Based on age, severity, and clinical history, a specific dietary fat composition should be defined as part of the therapeutic approach. In this regard, evidence- and consensus-based guidelines for nutrition management have been developed recently [8].

If a dietary regimen is correctly introduced, no specific limitations in physical exercise are necessary so that VLCADD patients with a milder phenotype can be physically active with some precautions (e.g., hydration, consuming MCTs before exercise) [8].

Supplementation with L-carnitine is still debated because of the potential cardiac risk of accumulation of long-chain acylcarnitines, so it should be avoided in acute illness and in chronic management unless the free carnitine concentration is <10 μmol/L [8].

The potential benefit of higher protein intake in VLCADD is under investigation, as a few studies suggest it may improve body composition and metabolic stability [8,21].

Avoidance of fasting, having meals and snacks spaced throughout the day, is a general recommendation, and a maximum interval of 10 to 12 h of fasting is set after the first year of life [8].

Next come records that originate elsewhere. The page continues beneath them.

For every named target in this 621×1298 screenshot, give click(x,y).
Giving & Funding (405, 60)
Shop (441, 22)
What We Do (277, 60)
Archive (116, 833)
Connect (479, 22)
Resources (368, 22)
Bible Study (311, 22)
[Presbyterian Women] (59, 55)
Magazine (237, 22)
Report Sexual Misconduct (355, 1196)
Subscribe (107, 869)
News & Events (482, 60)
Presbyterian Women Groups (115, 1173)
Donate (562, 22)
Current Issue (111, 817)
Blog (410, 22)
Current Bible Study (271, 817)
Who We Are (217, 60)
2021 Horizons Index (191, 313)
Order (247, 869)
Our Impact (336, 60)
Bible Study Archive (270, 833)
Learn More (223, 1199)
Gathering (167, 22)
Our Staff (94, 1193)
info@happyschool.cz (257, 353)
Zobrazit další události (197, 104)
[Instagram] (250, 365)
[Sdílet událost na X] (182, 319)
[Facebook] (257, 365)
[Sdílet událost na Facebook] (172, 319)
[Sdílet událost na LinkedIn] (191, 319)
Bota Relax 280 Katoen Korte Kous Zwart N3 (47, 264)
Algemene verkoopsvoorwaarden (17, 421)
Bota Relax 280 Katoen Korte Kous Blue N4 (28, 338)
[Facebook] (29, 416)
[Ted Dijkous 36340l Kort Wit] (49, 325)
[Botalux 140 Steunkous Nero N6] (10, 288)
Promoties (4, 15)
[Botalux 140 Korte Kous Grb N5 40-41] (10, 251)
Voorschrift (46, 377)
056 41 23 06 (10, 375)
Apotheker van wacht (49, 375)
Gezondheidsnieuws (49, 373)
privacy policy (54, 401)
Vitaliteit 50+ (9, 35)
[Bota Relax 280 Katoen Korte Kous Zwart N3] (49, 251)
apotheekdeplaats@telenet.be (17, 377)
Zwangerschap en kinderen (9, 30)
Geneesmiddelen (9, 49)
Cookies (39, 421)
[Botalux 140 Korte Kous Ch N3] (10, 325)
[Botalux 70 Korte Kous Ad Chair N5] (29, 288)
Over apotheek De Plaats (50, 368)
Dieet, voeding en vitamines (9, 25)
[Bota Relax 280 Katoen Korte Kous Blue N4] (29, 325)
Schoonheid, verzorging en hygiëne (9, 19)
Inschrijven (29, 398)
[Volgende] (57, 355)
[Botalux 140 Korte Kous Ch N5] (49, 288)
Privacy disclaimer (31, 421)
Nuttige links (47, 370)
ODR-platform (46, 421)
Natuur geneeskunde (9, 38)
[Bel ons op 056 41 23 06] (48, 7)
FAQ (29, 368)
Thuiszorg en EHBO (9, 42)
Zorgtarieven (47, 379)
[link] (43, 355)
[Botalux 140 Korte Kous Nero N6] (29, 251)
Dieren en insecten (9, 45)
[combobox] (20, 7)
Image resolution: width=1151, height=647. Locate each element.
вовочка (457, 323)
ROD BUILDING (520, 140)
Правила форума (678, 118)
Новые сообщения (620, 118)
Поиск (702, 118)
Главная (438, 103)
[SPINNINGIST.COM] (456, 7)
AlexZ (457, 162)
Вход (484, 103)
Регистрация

Triheptanoin, an oral liquid triglyceride with three medium-odd-chain heptanoic acids, has been studied as a substitute for MCTs in the treatment of VLCADD, showing improvement in cardiac function, muscle strength, exercise tolerance, and/or reduction in metabolic decompensation [8,22,23]. In June 2020, it was officially approved in the USA as a treatment for long-chain fatty acid disorders [24]. Triheptanoin should be administered at mealtimes or snacks with a target daily dosage of up to 35% of the patient’s total prescribed daily calorie intake divided into 4 doses or more [24]. The most common adverse effects are gastrointestinal (vomiting, diarrhea, and abdominal pain) [25]. A Phase 3 randomized, double-blind trial on young VLCADD patients (up to 17 years old) is currently recruiting and aims to determine the effect of triheptanoin compared with MCT on major clinical events.

Bezafibrates are peroxisome proliferator-activated receptor (PPAR) pan-agonists that have shown potential improvement of fatty acid oxidation capacities in deficient VLCAD-fibroblasts by enhancing the residual level of mutant enzyme activity via gene expression stimulation [26,27]. However, results from clinical trials have been controversial, and further studies are required to assess their effectiveness in VLCADD [28,29,30].

Coenzyme Q10, an essential cofactor in oxidative phosphorylation in mitochondria and cell membranes, supports continuous oxidation–reduction cycles and acts as a major lipid-soluble antioxidant and anti-inflammatory agent through the regulation of gene expression [31]. In the past, its administration has shown improvement in the perception of fatigue in patients experiencing disease-related fatigue (e.g., fibromyalgia) and in healthy subjects [31]. Riboflavin, or vitamin B2, plays a role in mitochondrial energy metabolism and stress responses along with its derivates (flavin mononucleotide and flavin adenine dinucleotide) [32]. Administration of coenzyme Q10 and riboflavin in VLCADD is now limited to case reports in conjunction with other treatment modalities, but no randomized studies have proved their effectiveness [8,33,34].

4. Conclusions

In conclusion, clinicians should “think metabolic” in case of recurrent rhabdomyolysis in adolescence or young adults after exclusion of systemic or acquired etiologies. Since late-onset presentation is exceedingly rare, VLCADD is often not considered, and the patient is not referred to a neuromuscular disease center. Prompt diagnosis is essential for starting a specific diet early and avoiding prolonged fasting and strenuous exercise in order to minimize muscle damage and slow the disease progression.